LangChain Setup to Chat with DB
Make a venv, install the requirements and load the API keys:
python3 -m venv datachat_venv #create the venv Linux
#python -m venv datachat_venv #create the venv W
#datachat_venv\Scripts\activate #activate venv (windows)
source datachat_venv/bin/activate #(linux)
pip install -r requirements.txt
Load your OpenAI API Key 📌
#source .env
#export OPENAI_API_KEY="your-api-key-here"
#set OPENAI_API_KEY=your-api-key-here
#$env:OPENAI_API_KEY="your-api-key-here"
#echo $OPENAI_API_KEY
Wrapping Up LangChain with DB
I could replicate the working code from AlejandroAO by using:
- The v1.4.5 sample DB version.
- Python 3.12.3 for x86 and venvs
- Im using MySQL 8.0
We can put all of this into containers with this docker-compose
:
###docker exec -it mysql_db bash
###docker exec -it mysql_db mysql -u myuser -p chinook
FAQ
More Useful Tools for DBs 📌
- ChartDB - Database diagrams editor that allows you to visualize and design your DB with a single query.
- SQLiteViz
- SQliteBrowser
Other Tools to Chat over custom data (and locally~) is PrivateGPT
You can also try:
PandasAI which I covered
LlamaIndex
What it is LangGraph?
Build resilient language agents as graphs - MIT!
LangGraph is a framework designed for building multi-agent systems, particularly when using large language models (LLMs).
It allows you to create complex workflows by defining tasks as nodes in a directed graph, with edges representing the flow of data.
- The system supports dynamic state management, maintaining context and ensuring coherent interactions across different agents.

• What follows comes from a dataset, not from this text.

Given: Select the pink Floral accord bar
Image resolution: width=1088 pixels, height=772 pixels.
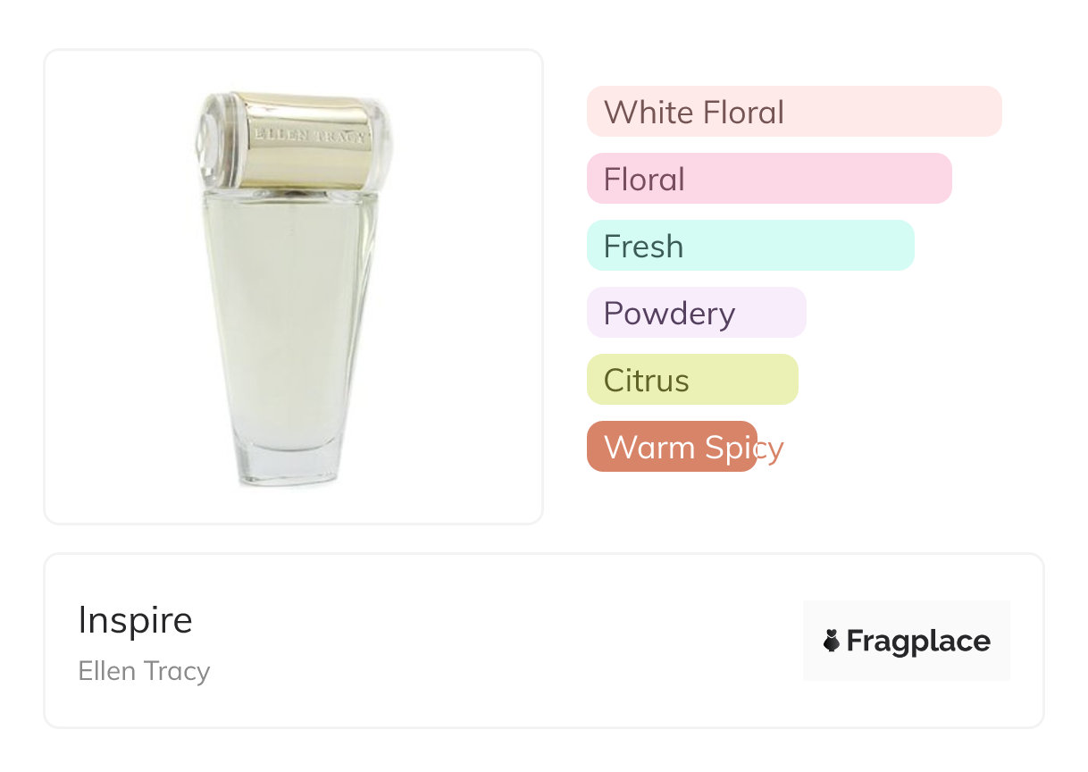Looking at the screenshot, I should [x=768, y=179].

- Fault tolerance is built in, meaning the system can recover from failures in individual agents.
- LangGraph is flexible and customizable, supporting custom agent logic and communication protocols.
- It is scalable, suitable for enterprise-level applications, and excels in handling complex workflows with a high volume of interactions.
- The framework is particularly useful for applications like chatbots, retrieval-augmented generation (RAG) systems, and self-correcting agents.